Devant l’émotion suscitée par le décret lié à l’approvisionnement des animaux utilisés à des fins d’expérimentation, initié avec sincérité par certains défenseurs des animaux, j’ai souhaité apaiser la situation en rédigeant une question officielle à Mme la Ministre de l’Enseignement Supérieur et de la Recherche, Frédérique Vidal.


Mon analyse de ce décret et de ses conséquences est la suivante:

Le décret du 17 mars 2020 apporte une amélioration dans la transposition de la directive européenne sur la protection des animaux utilisés à des fins scientifiques, directive transposée dans le droit français en 2013.

Le décret vient rétablir l’équilibre au sein de la Commission Nationale de l’Expérimentation Animale (CNEA) et double le nombre de représentants de la protection animale. Ils passent de 3 à 6.

L’autre modification est celle qui est à l’origine de la polémique : elle autorise l’utilisation d’un animal provenant d’un élevage non agréé, à la seule condition de fournir des «éléments scientifiques dûment justifiés ».

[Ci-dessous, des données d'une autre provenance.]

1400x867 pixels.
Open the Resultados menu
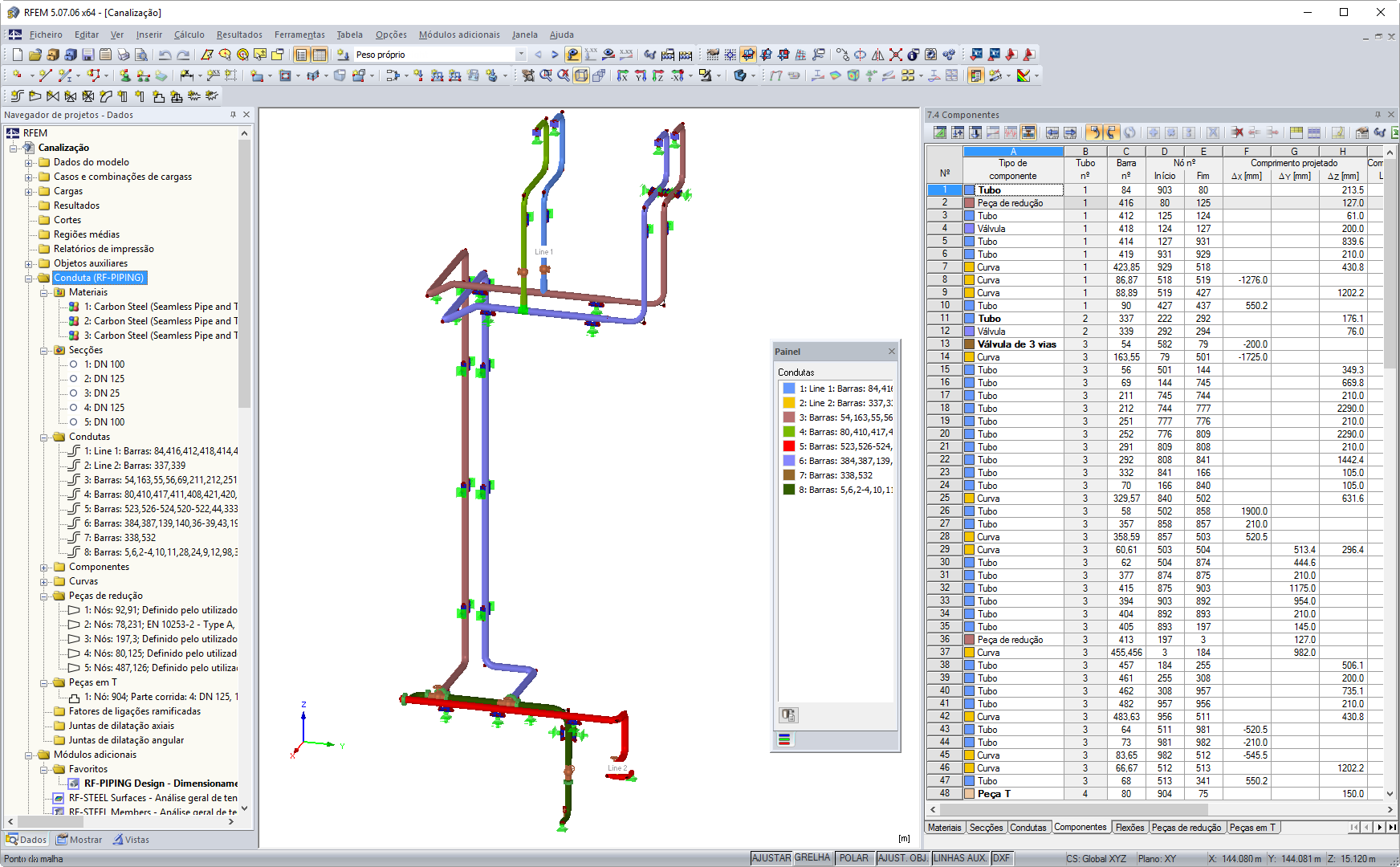239,35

Avant ce décret, deux autres conditions alternatives existaient et ont été retirées : ⁃ une production des éleveurs agréés insuffisante ⁃ une production des éleveurs agréés qui ne conviendrait pas aux besoins spécifiques du projet de recherche.
Désormais la justification scientifique constitue donc la seule raison valable à la fourniture alternative d’animaux.

La modification apportée permet de clarifier le contexte dérogatoire exceptionnel, qui ne doit s’appuyer que sur des éléments scientifiques dûment justifiés auprès des ministres concernés (recherche, agriculture, environnement) en écartant toute contingence économique.

La provenance des animaux utilisés à des fins scientifiques est réglementée et les DDPP (Direction Départementale de la Protection des Populations) sont en charge de vérifier cette provenance.

Il est évidemment totalement illégal et impossible de s’approvisionner en dehors d’éleveurs et de fournisseurs agréés et, en aucun cas, les laboratoires ne peuvent utiliser des chiens volés, cédés ou vendus par des particuliers.


En l’attente d’une réponse officielle de Frédérique Vidal, j’appelle à un apaisement du débat autour de ce décret.


La règle dite des « 3R » qui consiste à Réduire, Raffiner et Remplacer l’expérimentation animale, doit être appliquée de façon plus volontaire en France, à l’image, par exemple, des pratiques de nos voisins anglais.Cette démarche essentielle, qui permet d’améliorer la protection des animaux, menée par le ministère de l’enseignement et de la recherche, est en cours.


Je reste bien sûr attentif à ce que la France se dote de vrais moyens et s’engage avec détermination pour développer autant que cela est possible les méthodes alternatives à l’expérimentation sur les animaux.